-------- Information --------

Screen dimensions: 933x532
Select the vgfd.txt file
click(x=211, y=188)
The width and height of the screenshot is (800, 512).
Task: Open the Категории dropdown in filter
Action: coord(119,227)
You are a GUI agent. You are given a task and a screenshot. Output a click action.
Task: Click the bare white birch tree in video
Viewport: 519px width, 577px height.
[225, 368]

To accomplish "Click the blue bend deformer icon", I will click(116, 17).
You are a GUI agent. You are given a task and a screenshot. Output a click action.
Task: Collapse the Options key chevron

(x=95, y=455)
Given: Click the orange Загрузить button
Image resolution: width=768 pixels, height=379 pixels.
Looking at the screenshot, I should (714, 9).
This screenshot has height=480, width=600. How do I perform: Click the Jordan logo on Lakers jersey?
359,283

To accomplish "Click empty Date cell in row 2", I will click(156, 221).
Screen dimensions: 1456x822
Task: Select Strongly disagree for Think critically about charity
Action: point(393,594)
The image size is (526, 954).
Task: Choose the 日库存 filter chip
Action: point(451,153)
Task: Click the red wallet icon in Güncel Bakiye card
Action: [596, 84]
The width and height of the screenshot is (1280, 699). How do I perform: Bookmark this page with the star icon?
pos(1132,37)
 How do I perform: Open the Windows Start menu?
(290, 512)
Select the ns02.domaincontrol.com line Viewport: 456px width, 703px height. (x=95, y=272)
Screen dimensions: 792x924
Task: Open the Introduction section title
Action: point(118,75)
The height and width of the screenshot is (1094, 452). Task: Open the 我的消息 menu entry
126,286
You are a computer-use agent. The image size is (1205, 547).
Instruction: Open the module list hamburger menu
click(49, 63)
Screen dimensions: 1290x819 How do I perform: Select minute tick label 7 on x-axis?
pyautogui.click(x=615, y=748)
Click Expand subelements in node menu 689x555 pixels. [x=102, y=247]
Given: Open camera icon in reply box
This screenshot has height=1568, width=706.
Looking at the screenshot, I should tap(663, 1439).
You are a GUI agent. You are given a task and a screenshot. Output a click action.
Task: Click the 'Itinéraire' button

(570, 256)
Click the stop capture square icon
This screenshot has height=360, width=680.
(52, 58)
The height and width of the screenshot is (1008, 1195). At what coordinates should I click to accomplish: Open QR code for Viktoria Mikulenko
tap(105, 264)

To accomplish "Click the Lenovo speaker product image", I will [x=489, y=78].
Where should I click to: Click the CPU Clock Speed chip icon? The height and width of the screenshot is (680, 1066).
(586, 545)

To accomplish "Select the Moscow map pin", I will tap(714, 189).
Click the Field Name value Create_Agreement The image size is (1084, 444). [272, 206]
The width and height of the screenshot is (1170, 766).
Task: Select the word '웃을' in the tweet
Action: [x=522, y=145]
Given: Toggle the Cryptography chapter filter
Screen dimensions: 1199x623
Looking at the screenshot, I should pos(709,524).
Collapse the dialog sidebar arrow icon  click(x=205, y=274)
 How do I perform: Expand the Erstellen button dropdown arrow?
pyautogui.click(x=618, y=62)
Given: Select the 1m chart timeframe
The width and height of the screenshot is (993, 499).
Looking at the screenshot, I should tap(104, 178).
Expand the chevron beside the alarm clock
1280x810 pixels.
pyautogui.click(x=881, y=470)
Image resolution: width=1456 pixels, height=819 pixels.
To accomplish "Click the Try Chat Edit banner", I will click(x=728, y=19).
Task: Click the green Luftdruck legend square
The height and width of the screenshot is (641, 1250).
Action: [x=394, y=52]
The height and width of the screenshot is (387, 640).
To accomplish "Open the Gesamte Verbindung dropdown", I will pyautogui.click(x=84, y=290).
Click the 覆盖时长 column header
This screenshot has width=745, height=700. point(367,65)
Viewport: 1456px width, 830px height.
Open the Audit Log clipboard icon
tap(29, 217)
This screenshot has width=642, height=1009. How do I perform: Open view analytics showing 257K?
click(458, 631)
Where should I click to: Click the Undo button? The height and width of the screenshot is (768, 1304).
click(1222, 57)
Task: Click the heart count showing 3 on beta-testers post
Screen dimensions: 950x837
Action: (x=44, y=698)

--------

- Work item
The complete listing must be reproduced exactly as written.

- Task response
Screen dimensions: 933x532
Select the vgfd.txt file
click(x=211, y=188)
The width and height of the screenshot is (800, 512).
Task: Open the Категории dropdown in filter
Action: coord(119,227)
You are a GUI agent. You are given a task and a screenshot. Output a click action.
Task: Click the bare white birch tree in video
Viewport: 519px width, 577px height.
[225, 368]

To accomplish "Click the blue bend deformer icon", I will click(116, 17).
You are a GUI agent. You are given a task and a screenshot. Output a click action.
Task: Collapse the Options key chevron

(x=95, y=455)
Given: Click the orange Загрузить button
Image resolution: width=768 pixels, height=379 pixels.
Looking at the screenshot, I should (714, 9).
This screenshot has height=480, width=600. How do I perform: Click the Jordan logo on Lakers jersey?
359,283

To accomplish "Click empty Date cell in row 2", I will click(156, 221).
Screen dimensions: 1456x822
Task: Select Strongly disagree for Think critically about charity
Action: point(393,594)
The image size is (526, 954).
Task: Choose the 日库存 filter chip
Action: point(451,153)
Task: Click the red wallet icon in Güncel Bakiye card
Action: [596, 84]
The width and height of the screenshot is (1280, 699). How do I perform: Bookmark this page with the star icon?
pos(1132,37)
 How do I perform: Open the Windows Start menu?
(290, 512)
Select the ns02.domaincontrol.com line Viewport: 456px width, 703px height. (x=95, y=272)
Screen dimensions: 792x924
Task: Open the Introduction section title
Action: point(118,75)
The height and width of the screenshot is (1094, 452). Task: Open the 我的消息 menu entry
126,286
You are a computer-use agent. The image size is (1205, 547).
Instruction: Open the module list hamburger menu
click(49, 63)
Screen dimensions: 1290x819 How do I perform: Select minute tick label 7 on x-axis?
pyautogui.click(x=615, y=748)
Click Expand subelements in node menu 689x555 pixels. [x=102, y=247]
Given: Open camera icon in reply box
This screenshot has height=1568, width=706.
Looking at the screenshot, I should tap(663, 1439).
You are a GUI agent. You are given a task and a screenshot. Output a click action.
Task: Click the 'Itinéraire' button

(570, 256)
Click the stop capture square icon
This screenshot has height=360, width=680.
(52, 58)
The height and width of the screenshot is (1008, 1195). At what coordinates should I click to accomplish: Open QR code for Viktoria Mikulenko
tap(105, 264)

To accomplish "Click the Lenovo speaker product image", I will [x=489, y=78].
Where should I click to: Click the CPU Clock Speed chip icon? The height and width of the screenshot is (680, 1066).
(586, 545)

To accomplish "Select the Moscow map pin", I will tap(714, 189).
Click the Field Name value Create_Agreement The image size is (1084, 444). [272, 206]
The width and height of the screenshot is (1170, 766).
Task: Select the word '웃을' in the tweet
Action: [x=522, y=145]
Given: Toggle the Cryptography chapter filter
Screen dimensions: 1199x623
Looking at the screenshot, I should pos(709,524).
Collapse the dialog sidebar arrow icon  click(x=205, y=274)
 How do I perform: Expand the Erstellen button dropdown arrow?
pyautogui.click(x=618, y=62)
Given: Select the 1m chart timeframe
The width and height of the screenshot is (993, 499).
Looking at the screenshot, I should tap(104, 178).
Expand the chevron beside the alarm clock
1280x810 pixels.
pyautogui.click(x=881, y=470)
Image resolution: width=1456 pixels, height=819 pixels.
To accomplish "Click the Try Chat Edit banner", I will click(x=728, y=19).
Task: Click the green Luftdruck legend square
The height and width of the screenshot is (641, 1250).
Action: [x=394, y=52]
The height and width of the screenshot is (387, 640).
To accomplish "Open the Gesamte Verbindung dropdown", I will pyautogui.click(x=84, y=290).
Click the 覆盖时长 column header
This screenshot has width=745, height=700. point(367,65)
Viewport: 1456px width, 830px height.
Open the Audit Log clipboard icon
tap(29, 217)
This screenshot has width=642, height=1009. How do I perform: Open view analytics showing 257K?
click(458, 631)
Where should I click to: Click the Undo button? The height and width of the screenshot is (768, 1304).
click(1222, 57)
Task: Click the heart count showing 3 on beta-testers post
Screen dimensions: 950x837
Action: (x=44, y=698)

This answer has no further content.